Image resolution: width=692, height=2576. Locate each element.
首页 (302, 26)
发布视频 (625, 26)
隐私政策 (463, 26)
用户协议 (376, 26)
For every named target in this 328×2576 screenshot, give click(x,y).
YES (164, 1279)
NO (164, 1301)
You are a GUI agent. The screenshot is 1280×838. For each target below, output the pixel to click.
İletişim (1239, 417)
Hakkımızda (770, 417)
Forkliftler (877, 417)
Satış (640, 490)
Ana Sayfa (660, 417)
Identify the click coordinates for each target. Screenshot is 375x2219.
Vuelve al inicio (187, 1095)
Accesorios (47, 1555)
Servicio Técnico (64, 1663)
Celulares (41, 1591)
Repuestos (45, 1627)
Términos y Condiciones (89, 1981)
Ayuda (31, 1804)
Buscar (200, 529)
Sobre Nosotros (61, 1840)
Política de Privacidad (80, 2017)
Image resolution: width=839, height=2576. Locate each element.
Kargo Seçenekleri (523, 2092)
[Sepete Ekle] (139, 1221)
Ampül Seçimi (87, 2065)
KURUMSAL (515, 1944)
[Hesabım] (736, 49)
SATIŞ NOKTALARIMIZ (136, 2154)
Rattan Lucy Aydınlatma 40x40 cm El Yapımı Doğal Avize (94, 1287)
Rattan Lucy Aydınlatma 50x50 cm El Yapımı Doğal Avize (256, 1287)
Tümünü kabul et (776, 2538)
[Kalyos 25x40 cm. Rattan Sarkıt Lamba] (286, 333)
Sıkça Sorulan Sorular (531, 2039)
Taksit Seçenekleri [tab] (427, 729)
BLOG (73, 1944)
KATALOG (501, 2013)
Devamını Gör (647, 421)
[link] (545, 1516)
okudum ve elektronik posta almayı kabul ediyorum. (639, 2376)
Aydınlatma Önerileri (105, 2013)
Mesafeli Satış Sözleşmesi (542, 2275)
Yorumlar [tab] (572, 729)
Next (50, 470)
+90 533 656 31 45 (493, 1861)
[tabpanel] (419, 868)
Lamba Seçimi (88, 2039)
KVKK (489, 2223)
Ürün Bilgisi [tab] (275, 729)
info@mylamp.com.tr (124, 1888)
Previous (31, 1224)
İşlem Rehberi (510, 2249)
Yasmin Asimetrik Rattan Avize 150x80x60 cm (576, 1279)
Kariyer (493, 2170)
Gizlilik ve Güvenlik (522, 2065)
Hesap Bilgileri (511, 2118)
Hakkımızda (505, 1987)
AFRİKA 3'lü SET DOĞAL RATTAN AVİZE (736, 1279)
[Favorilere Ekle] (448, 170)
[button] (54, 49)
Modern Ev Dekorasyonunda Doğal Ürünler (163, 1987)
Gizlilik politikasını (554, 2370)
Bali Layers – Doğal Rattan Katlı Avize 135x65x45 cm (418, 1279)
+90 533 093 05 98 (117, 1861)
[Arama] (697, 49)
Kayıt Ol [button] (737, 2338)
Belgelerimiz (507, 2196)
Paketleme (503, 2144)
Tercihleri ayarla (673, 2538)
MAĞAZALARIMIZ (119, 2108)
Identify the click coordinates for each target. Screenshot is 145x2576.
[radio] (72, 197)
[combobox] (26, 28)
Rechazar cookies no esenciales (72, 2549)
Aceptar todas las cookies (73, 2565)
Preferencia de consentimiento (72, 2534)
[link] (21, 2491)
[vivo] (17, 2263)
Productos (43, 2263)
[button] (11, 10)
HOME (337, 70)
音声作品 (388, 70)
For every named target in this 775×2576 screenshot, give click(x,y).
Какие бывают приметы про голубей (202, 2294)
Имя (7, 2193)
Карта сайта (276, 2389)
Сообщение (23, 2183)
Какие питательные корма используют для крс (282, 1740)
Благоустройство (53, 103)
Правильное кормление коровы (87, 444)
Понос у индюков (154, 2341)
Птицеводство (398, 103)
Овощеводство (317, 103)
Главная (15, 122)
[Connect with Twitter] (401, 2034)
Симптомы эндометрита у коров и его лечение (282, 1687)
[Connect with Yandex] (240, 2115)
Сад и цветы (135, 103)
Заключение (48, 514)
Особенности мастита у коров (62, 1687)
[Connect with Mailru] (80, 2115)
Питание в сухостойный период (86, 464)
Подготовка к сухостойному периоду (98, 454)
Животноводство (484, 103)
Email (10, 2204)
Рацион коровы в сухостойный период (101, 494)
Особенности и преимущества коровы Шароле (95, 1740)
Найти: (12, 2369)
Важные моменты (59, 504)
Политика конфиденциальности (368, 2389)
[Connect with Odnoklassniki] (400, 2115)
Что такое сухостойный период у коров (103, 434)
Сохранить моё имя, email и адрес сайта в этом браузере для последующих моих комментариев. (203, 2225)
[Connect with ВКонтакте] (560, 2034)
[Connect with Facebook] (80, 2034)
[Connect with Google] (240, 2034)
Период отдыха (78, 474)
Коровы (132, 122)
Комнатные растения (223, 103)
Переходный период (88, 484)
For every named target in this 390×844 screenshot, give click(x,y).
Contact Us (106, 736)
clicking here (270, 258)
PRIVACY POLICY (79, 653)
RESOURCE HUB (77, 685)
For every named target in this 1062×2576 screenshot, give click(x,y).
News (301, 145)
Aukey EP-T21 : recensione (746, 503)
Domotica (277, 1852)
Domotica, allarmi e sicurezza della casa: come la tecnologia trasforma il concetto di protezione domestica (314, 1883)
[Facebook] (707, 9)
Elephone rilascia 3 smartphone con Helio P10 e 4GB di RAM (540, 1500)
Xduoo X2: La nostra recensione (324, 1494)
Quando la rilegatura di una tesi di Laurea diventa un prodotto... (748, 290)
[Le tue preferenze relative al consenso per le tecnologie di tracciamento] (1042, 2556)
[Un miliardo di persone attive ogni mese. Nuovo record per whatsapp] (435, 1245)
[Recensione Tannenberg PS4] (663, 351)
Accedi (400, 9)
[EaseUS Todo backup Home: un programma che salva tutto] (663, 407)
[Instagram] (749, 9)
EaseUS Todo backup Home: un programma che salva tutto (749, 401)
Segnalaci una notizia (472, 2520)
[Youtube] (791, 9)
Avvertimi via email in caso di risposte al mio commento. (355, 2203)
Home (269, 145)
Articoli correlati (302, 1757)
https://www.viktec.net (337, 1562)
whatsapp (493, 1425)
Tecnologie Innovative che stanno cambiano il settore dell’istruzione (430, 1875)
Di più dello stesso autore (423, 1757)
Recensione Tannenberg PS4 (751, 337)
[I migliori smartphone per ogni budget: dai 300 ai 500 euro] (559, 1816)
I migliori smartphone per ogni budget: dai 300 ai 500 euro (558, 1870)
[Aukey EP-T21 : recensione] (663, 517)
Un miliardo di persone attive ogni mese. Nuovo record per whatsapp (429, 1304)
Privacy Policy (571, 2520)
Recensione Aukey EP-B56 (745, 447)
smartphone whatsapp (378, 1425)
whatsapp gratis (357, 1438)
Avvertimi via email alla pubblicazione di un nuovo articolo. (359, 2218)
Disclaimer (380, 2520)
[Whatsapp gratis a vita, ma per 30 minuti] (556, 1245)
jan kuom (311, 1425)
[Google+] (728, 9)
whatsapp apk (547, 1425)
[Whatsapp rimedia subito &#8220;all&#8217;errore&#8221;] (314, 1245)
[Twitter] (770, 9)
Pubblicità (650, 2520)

Work instruction: Restate, please, word for word the span of records running from the first line to the line bearing "Ana Sayfa (660, 417)", both included, and nothing outside it.

Reply:
Image resolution: width=692, height=2576. Locate each element.
首页 (302, 26)
发布视频 (625, 26)
隐私政策 (463, 26)
用户协议 (376, 26)
For every named target in this 328×2576 screenshot, give click(x,y).
YES (164, 1279)
NO (164, 1301)
You are a GUI agent. The screenshot is 1280×838. For each target below, output the pixel to click.
İletişim (1239, 417)
Hakkımızda (770, 417)
Forkliftler (877, 417)
Satış (640, 490)
Ana Sayfa (660, 417)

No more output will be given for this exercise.